Мы также должны внимательно следить за тем, чтобы реформирование территориальных единиц проводилось лишь после тщательнейшей проверки всех надлежащих факторов. Он поэтому, идя навстречу предложению рейхсляйтера Бормана, запретил проводить во время войны слияние округов.
Он также заблаговременно позаботился о том, чтобы такой город, как Берлин, не пытался, используя условия войны и вызванные ею в других городах трудности со строительством и всем прочим, урвать все себе. Чем больше город, тем сильнее его стремление стать столицей в полном смысле этого слова и забрать все себе. Так, Вена за многие столетия собрала в своих стенах все художественные ценности и тем самым обескровила культуру альпийских и дунайских гау.
Нельзя допустить, чтобы в наши дни при реконструкции его родного города Линца произошло нечто подобное и какой-нибудь сильный человек попытался бы обогатить очаги культуры Линца за счет Мюнхена. Он поэтому приказал отвезти в Линц только те произведения искусства, которые он купил на свободном рынке и о которых поэтому нельзя сказать, что их забрали у других городов.
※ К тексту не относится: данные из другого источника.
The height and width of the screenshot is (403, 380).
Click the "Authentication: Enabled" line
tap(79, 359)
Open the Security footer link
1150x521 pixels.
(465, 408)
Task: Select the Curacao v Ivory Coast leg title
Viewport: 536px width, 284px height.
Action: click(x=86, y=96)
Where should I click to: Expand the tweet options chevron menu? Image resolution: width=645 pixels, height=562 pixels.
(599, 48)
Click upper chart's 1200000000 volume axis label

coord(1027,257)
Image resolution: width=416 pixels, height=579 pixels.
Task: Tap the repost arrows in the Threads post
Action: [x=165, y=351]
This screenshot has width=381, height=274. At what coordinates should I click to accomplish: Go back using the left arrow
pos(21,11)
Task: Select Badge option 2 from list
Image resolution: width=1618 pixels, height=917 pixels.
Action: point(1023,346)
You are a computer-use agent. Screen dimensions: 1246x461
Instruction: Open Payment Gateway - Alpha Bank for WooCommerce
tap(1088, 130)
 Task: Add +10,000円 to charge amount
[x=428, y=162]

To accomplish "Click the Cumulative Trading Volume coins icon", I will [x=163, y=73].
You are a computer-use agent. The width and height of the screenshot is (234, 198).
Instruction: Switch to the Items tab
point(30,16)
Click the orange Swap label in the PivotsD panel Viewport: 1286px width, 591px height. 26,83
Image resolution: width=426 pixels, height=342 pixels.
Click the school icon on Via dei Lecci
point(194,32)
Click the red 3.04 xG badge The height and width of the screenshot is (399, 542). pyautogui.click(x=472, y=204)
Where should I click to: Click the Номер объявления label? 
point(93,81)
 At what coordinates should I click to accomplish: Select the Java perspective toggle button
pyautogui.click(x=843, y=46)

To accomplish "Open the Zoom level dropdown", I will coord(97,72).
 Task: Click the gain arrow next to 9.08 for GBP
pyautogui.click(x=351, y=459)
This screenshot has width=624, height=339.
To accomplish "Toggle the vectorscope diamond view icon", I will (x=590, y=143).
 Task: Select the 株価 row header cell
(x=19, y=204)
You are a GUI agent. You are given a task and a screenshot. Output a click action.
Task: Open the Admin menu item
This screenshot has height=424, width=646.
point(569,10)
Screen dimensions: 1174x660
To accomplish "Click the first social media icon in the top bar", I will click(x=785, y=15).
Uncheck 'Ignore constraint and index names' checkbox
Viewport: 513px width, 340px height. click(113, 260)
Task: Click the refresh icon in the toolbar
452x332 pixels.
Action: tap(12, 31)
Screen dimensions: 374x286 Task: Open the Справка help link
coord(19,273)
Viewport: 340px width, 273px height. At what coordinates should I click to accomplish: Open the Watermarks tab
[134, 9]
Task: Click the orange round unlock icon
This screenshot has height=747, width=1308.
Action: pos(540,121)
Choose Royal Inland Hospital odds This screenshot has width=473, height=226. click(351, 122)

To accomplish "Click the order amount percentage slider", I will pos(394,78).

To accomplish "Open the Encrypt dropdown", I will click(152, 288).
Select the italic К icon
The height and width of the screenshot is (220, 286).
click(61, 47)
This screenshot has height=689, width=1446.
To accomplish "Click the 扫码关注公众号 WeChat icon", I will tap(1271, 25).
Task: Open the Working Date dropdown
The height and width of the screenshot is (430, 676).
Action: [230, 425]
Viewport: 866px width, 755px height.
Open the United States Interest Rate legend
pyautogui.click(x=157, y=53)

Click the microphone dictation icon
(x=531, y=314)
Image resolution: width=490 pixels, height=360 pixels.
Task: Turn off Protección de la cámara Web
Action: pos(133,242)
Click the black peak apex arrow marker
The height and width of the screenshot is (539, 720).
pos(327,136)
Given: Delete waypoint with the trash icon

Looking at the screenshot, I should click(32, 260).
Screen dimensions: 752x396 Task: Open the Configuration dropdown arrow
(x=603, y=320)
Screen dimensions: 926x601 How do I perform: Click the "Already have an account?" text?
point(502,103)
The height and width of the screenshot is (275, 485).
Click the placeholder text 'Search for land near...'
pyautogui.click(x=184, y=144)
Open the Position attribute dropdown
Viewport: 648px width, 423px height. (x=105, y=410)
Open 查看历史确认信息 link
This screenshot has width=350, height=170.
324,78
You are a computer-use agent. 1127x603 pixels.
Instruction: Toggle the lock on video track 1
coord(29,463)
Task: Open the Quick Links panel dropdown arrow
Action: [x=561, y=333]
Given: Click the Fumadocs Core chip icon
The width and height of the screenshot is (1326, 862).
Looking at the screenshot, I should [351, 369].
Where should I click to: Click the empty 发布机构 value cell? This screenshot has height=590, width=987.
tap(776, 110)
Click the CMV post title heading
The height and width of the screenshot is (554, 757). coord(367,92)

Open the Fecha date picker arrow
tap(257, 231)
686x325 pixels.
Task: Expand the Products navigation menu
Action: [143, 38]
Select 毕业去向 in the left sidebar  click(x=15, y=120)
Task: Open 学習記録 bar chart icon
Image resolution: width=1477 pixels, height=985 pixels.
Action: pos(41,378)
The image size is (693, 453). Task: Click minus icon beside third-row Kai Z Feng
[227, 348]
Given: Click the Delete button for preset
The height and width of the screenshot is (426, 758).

И если в отдельных исключительных случаях, руководствуясь желанием максимально пополнить собрание картин в галерее – как, например, в Линце, – пойти на нарушение имущественных прав общины, имперского гау или земли, то покачнется все здание правовой системы с ее нормами правообеспечения имущества и остановиться будет уже нельзя.
Стоит лишь вспомнить о намерении бургомистра Нюрнберга Либеля вернуть в свой город все, что было создано нюрнбергскими художниками, и уже можно вообразить себе, как легко может вспыхнуть война всех против всех за обладание всеми имеющимися шедеврами.
Было бы также совершенно неверно упрямо отстаивать ту точку зрения, что произведению искусства место лишь там, где оно было создано. Подлинный шедевр всегда окажется за пределами своей родины, разнося по миру славу о своем создателе и своей родине. Муссолини это очень хорошо понял и подарил ему знаменитого «Дискобола».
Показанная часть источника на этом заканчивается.